Adams began his career at WMUR-TV in Manchester, NH, before joining the WCAX news team. His nightly signoff of “Good Night, Good Sports” attained iconic status.
In addition to his role as the state’s premier television sportscaster, Adams served as the voice of the University of Vermont football, basketball and baseball teams for two decades. He handled play-by-play for the St. Michael’s College men’s basketball team for many seasons.
Adams provided the play-by-play for the New Hampshire-Vermont Maple Sugar Bowl Shrine high school football game and he was the lead announcer on Dartmouth College football for 10 years.
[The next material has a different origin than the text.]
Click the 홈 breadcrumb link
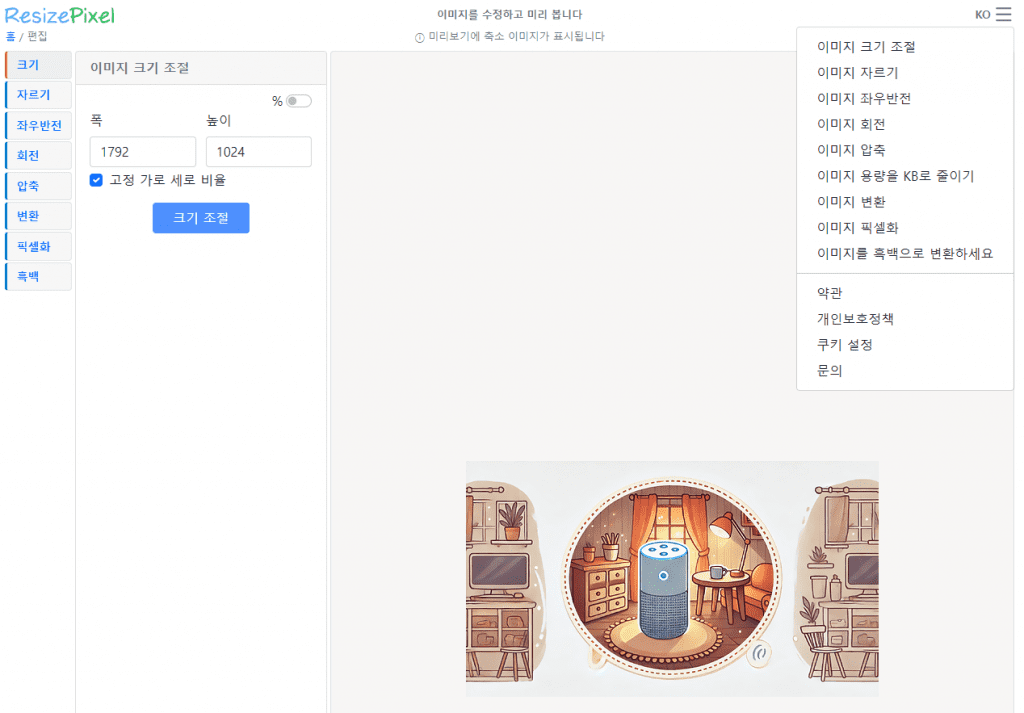 pyautogui.click(x=10, y=36)
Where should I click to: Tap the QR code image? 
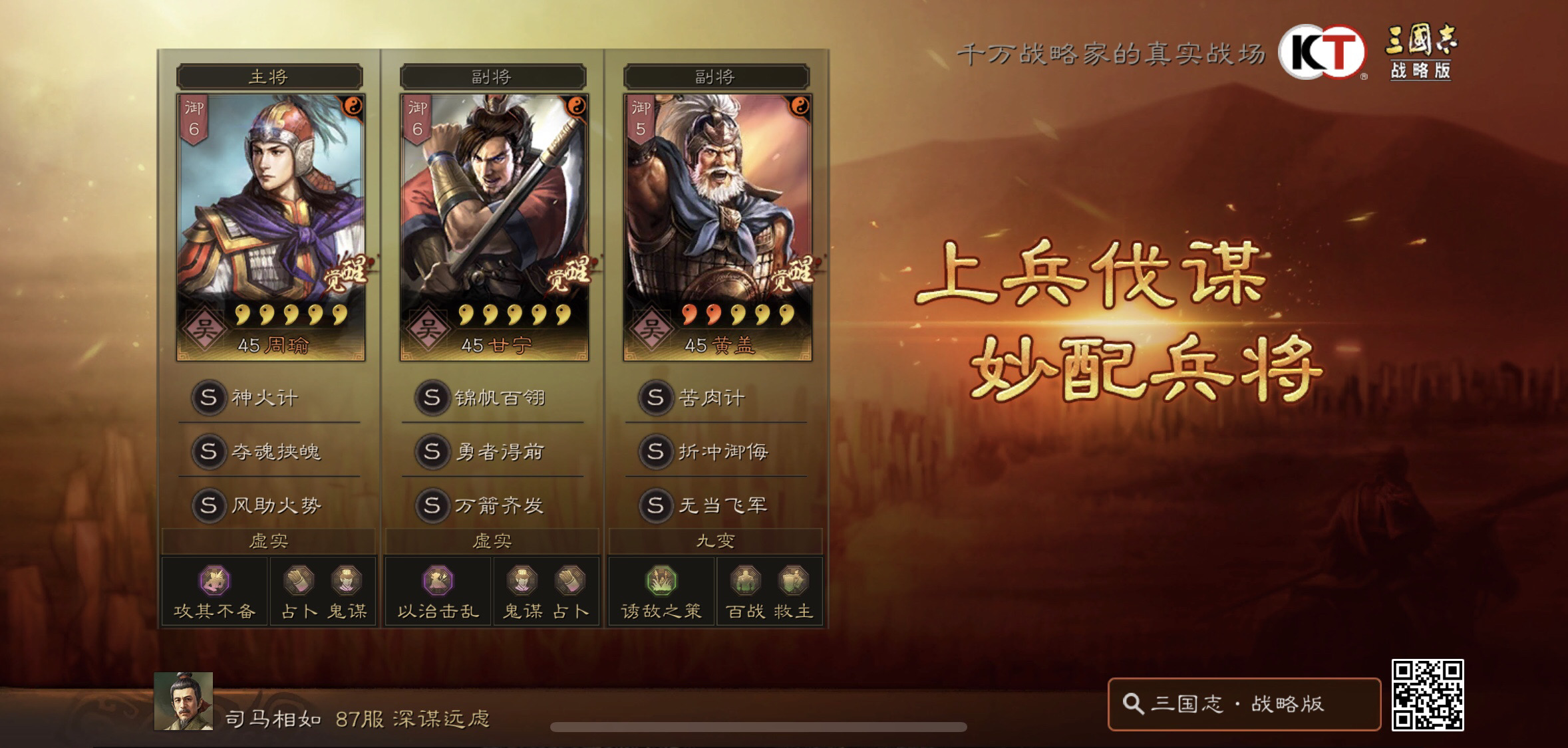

Adams was widely recognized in Northeast New York state and Montreal because his evening sportscasts. He served as a backup announcer for several seasons on the Montreal Expos radio network in the 1970s.
Throughout his career, Adams received numerous awards. He was named the Vermont Sportscaster of the Year five times by the National Sportswriters & Sportscaster Association. He was honored with the Eastern Collegiate Athletic Conference/Sports Information Directors Association media ward in 1978 for coverage of intercollegiate athletics in New England. In 1989, the year he retired, Adams was named the Vermont Broadcaster of the Year.
Adams is a member of the University of Vermont Athletic Hall of Fame, the Norwich University Athletic Hall of Fame and the Vermont Principals Association Hall of Fame. He is a charter member of the Vermont Broadcasters Hall of Fame and he has received distinguished service awards from the New England Baseball Coaches Association, the Vermont State Athletic Directors Association and the Vermont Chapter of the National Football Foundation.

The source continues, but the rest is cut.